The difference in impact on the climate is striking. Compared to petroleum-based vehicles, CO2 emissions drop by 50% if an EV’s electricity comes from the conventional grid. If powered by solar energy, emissions are cut by 95%. Once households purchase EVs, the operating costs for those cars are often lower than gas-based cars, too.

But just as ubiquitous gas stations enable internal combustion engines, one critical factor for EVs to become the primary transportation method is a wider adoption of EV charging infrastructure. While most EV charging is done at home and work today, publicly accessible charging needs to be rolled out to encourage households without access to private chargers to opt for EVs.

For now, the ratio of chargers to EVs is far lower than it needs to be in most countries, with the US near the bottom of the ranking among developed countries at 0.06 chargers per EV. Companies and governments around the world are currently implementing policies and incentive programs to expand EV infrastructure networks.

To achieve an all-electric transport sector in line with keeping global warming under 1.5ºC of warming, the IEA projects a dramatic increase in the number of EV chargers globally between now and 2030:

  • There were 10.3 million EV chargers in 2020
  • There need to be 215.2 million chargers by 2030
  • 35.5% CAGR between 2020 and 2030

About

Blink Charging (stock ticker: BLNK) is a Florida-based provider of public EV charging equipment and cloud-based software that enable EV drivers to easily recharge at locations throughout the United States. It’s looking to expand into the European market.

BLNK's Role in Drawdown

Blink Charging offers four types (p. 15) of EV chargers, geared toward residential and fast commercial EV charging, as well as an app-enabled network that allows drivers to view station locations, availability, pricing, and pay for electricity.

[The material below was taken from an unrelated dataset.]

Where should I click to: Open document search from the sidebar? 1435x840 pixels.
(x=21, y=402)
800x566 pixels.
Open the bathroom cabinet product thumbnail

In 2020, Blink deployed 1,839 EV chargers, accounting for 0.02% of the global share. To maintain this market share as the supply of chargers increase according to the IEA’s projection, Blink would need to produce 11,605 chargers annually by 2025, and 38,422 by 2030.

This type of growth would require an annual production and sales expansion of 35.5% between now and the end of the decade. Given that Blink’s year-on-year growth has been limited to 0.81% since 2016, this may be a tall order. We are eager to see Blink grow at a faster pace.

BLNK: What We Like

The flurry of recent partnerships and acquisitions (p. 24) is an encouraging sign, and we think this is key to achieving the level of growth we would like to see:

  • Three acquisitions of EV charging companies in 2020-2021, 
  • Seven partnerships and purchasing agreements since 2018


We also like Blink’s diversified revenue streams and client base. It obtains revenue from five sources: sale of electricity through its EV charging stations with long-term exclusive contracts, hardware sales, network management services, advertising on its chargers, and energy services. Its customer base includes a broad range of sectors, from parking, commercial and residential, healthcare, retail, education, entertainment and more. This diversification enhances Blink’s resiliency.

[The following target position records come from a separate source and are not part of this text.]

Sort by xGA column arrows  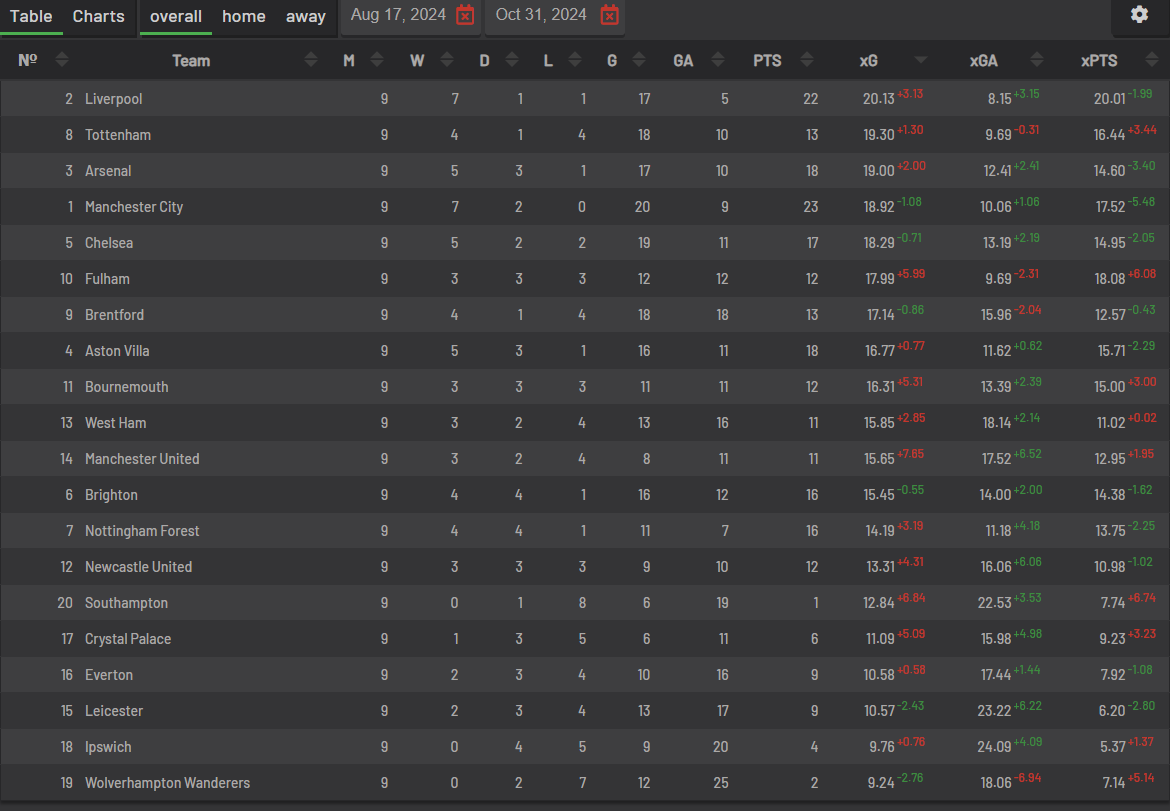(1036, 60)

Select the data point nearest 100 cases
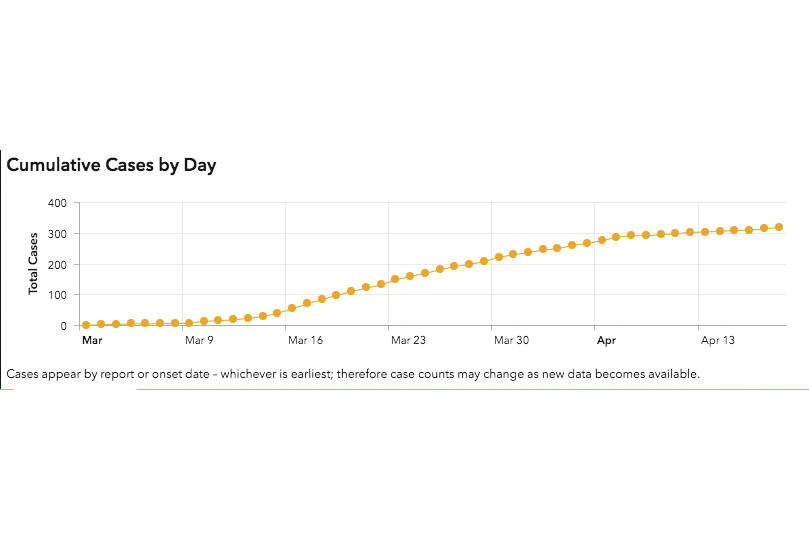(336, 296)
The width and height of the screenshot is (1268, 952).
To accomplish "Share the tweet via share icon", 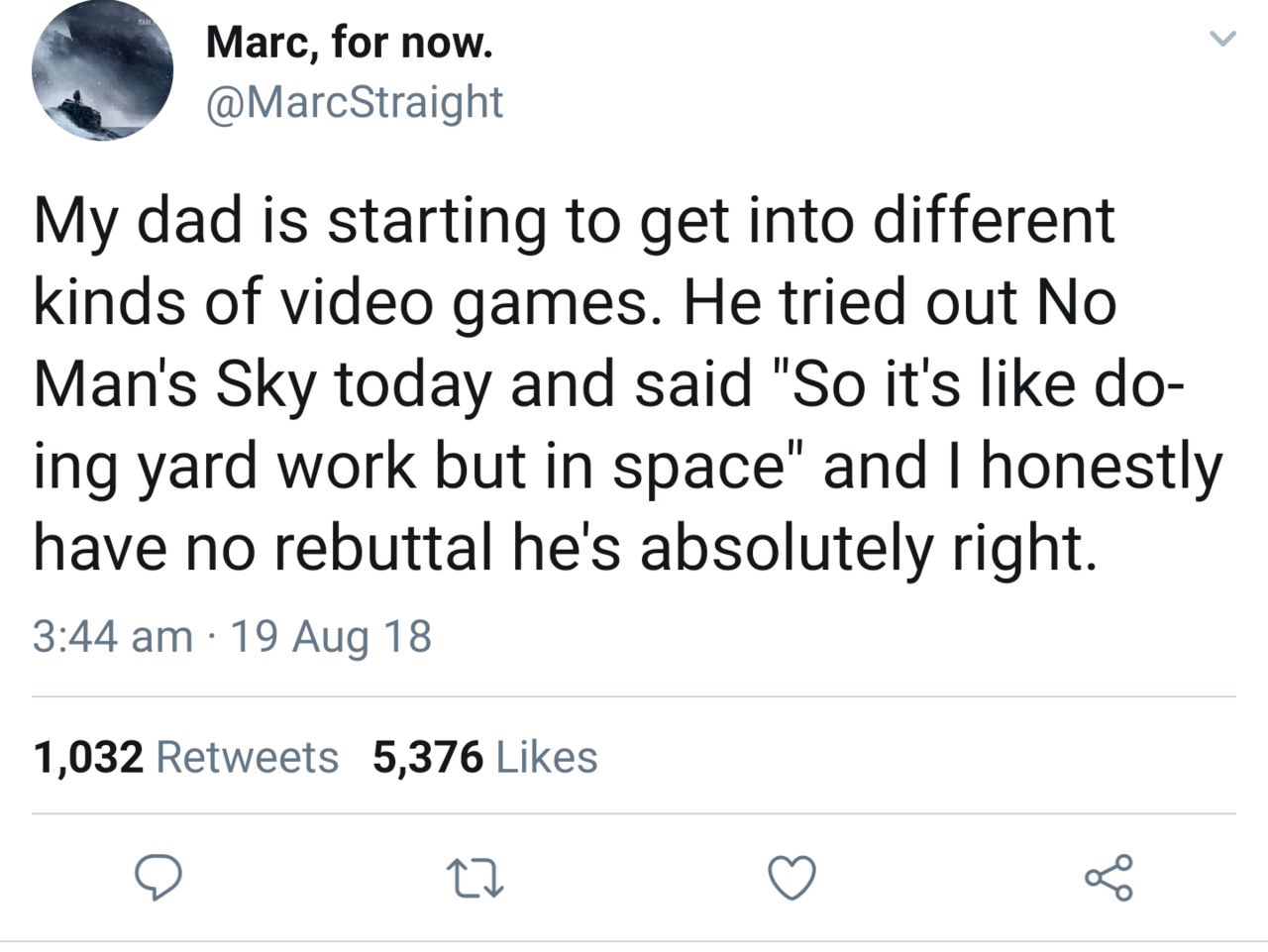I will click(1109, 878).
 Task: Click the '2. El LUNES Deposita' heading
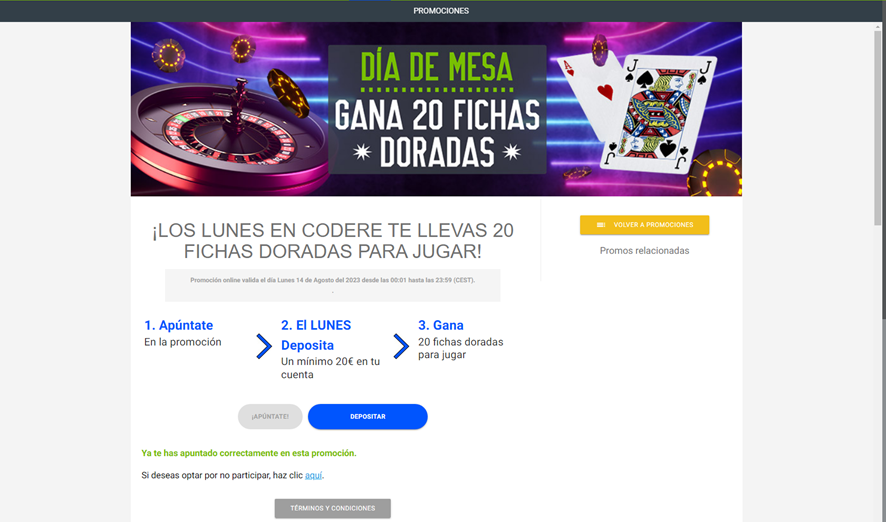[x=316, y=335]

BLNK: What We Want to See Improve

Expand Faster


We applaud Blink’s recent efforts to expand through acquisitions. We look forward to a continuing and aggressive stance to expand EV charging deployment through additional acquisitions, accelerated production, and more proactive sales and partnerships.

Roll Out DC Fast Charging Technology


In 2019, Blink launched a joint-R&D of fast chargers with battery storage, which can be deployed anywhere, regardless of the location’s existing power grid capabilities. Blink is aiming for this technology to be chemical-free, environmentally friendly, and able to complete a full charging cycle within just twenty minutes. This would be a major advance of the Drawdown solution of EV charging, and we urge Blink to bring it to market on a large scale as soon as possible.

Set Clear Sustainability Targets


Blink’s business clearly advances the proliferation of EV charging, and therefore the electrification of transportation. Yet we know very little about the direct and indirect carbon footprint of Blink’s operations and distributions, or whether Blink is making an active effort to reduce their footprint. We would like to see Blink set clear targets for reducing GHG emissions by concrete dates, along with explicit metrics that allow investors to hold it accountable.